EXTRACTED ENTRIES

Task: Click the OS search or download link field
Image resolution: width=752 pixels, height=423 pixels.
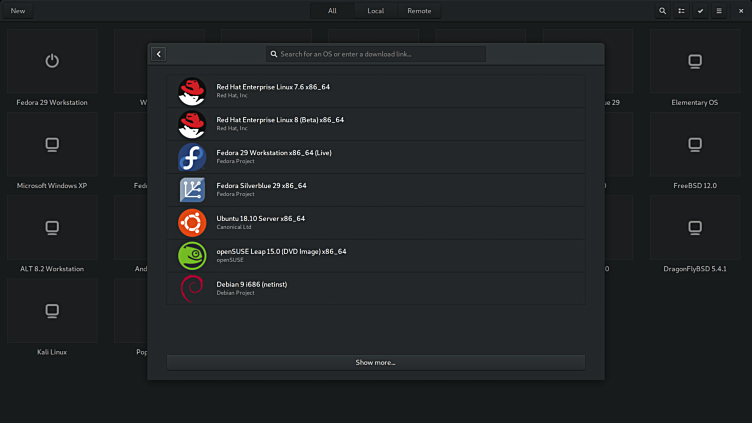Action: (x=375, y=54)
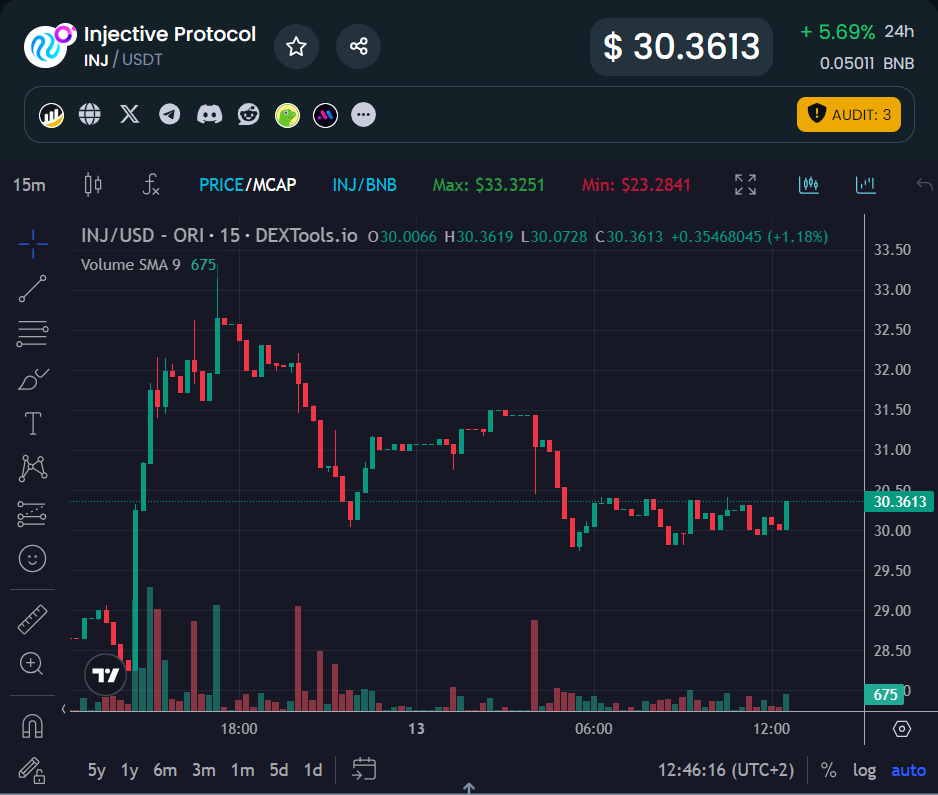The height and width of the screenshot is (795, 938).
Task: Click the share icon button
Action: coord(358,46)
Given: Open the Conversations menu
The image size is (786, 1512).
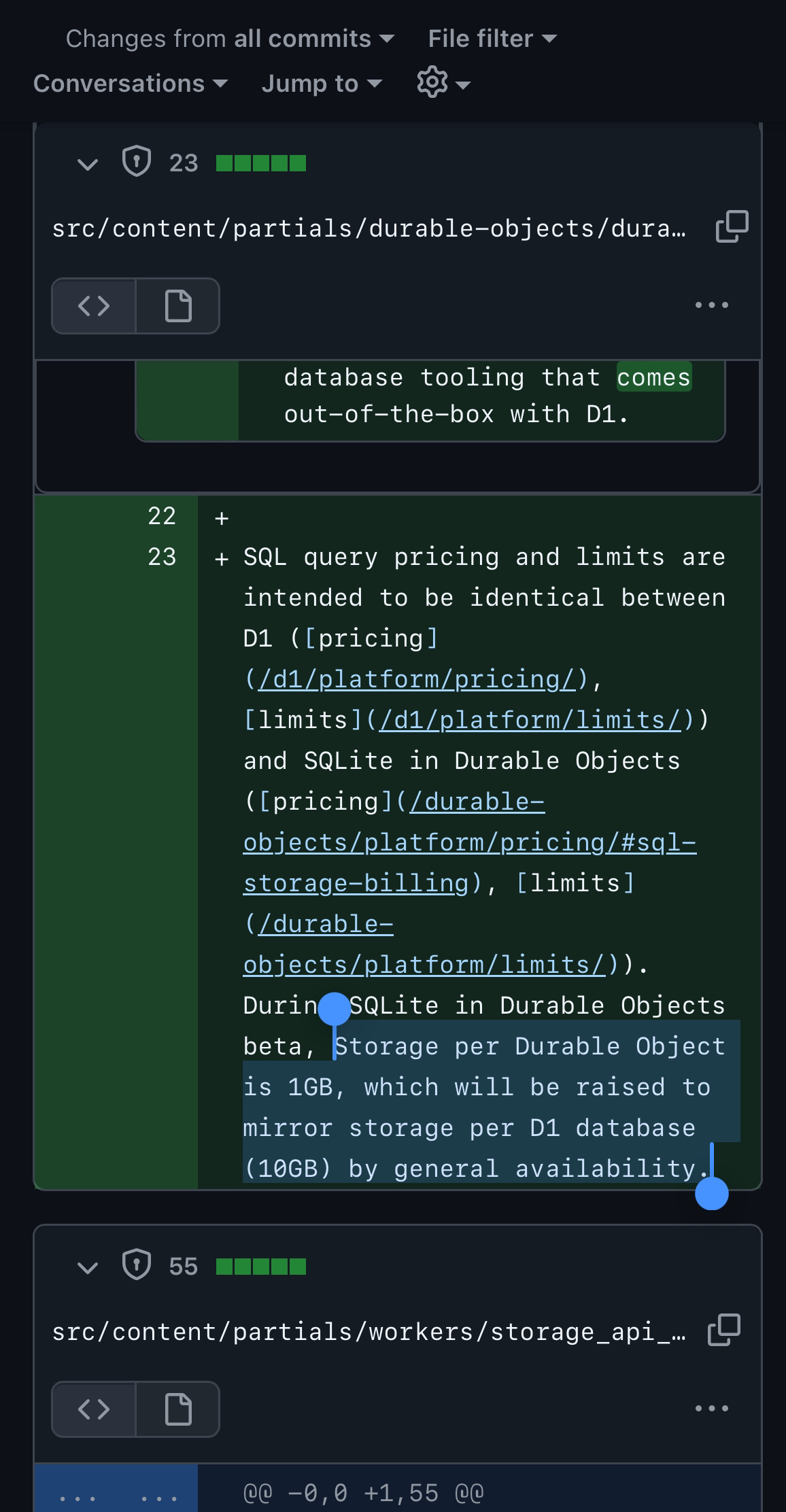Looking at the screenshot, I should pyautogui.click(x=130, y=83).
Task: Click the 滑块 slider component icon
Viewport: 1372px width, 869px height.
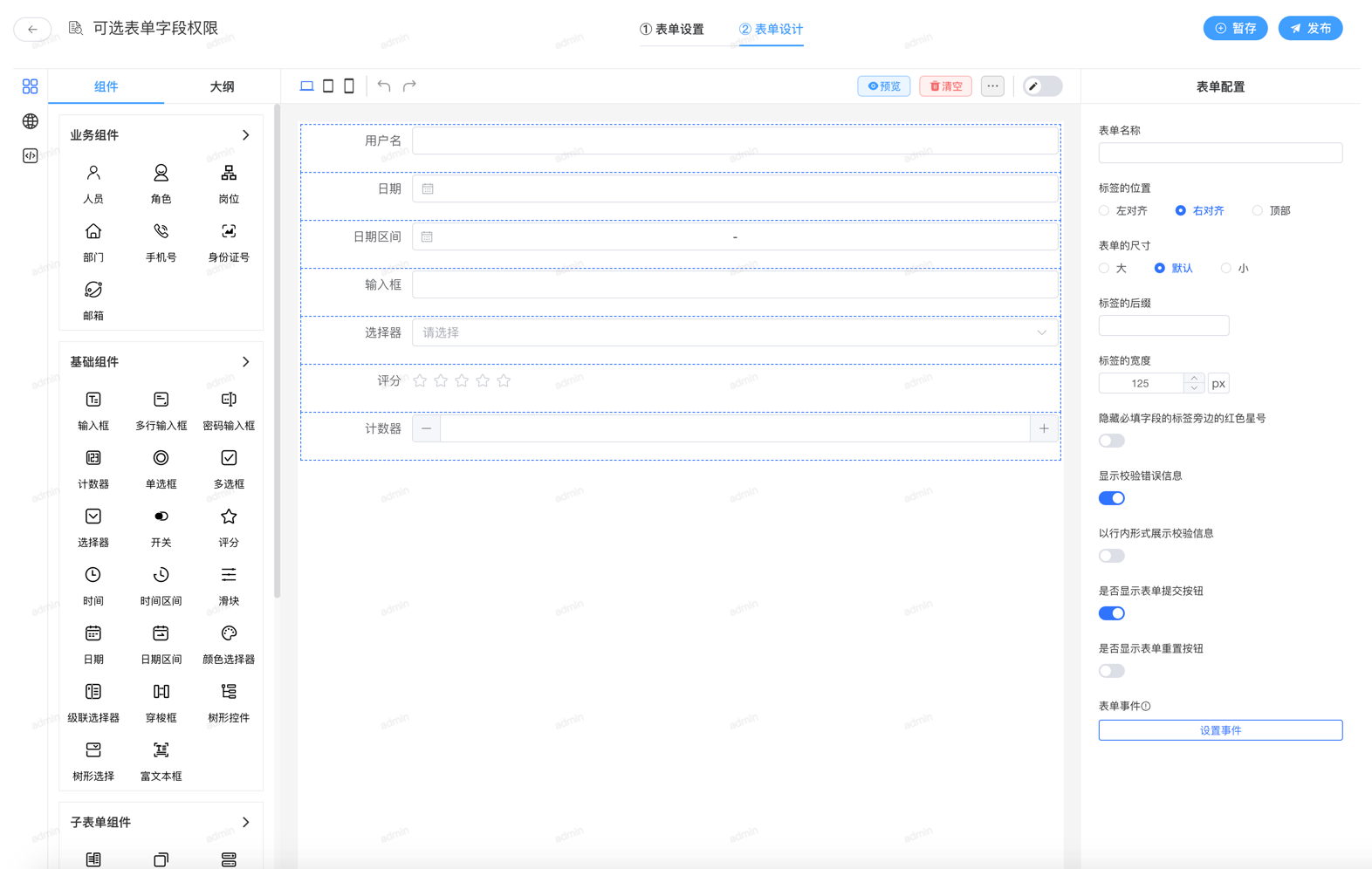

EXERCISE PROMPT
All records above are to be repeated exactly, with the images left out.

ANSWER BOX
Task: Click the OS search or download link field
Image resolution: width=752 pixels, height=423 pixels.
Action: (x=375, y=54)
The height and width of the screenshot is (795, 938).
Task: Click the share icon button
Action: coord(358,46)
Given: Open the Conversations menu
The image size is (786, 1512).
Looking at the screenshot, I should pyautogui.click(x=130, y=83).
Task: Click the 滑块 slider component icon
Viewport: 1372px width, 869px height.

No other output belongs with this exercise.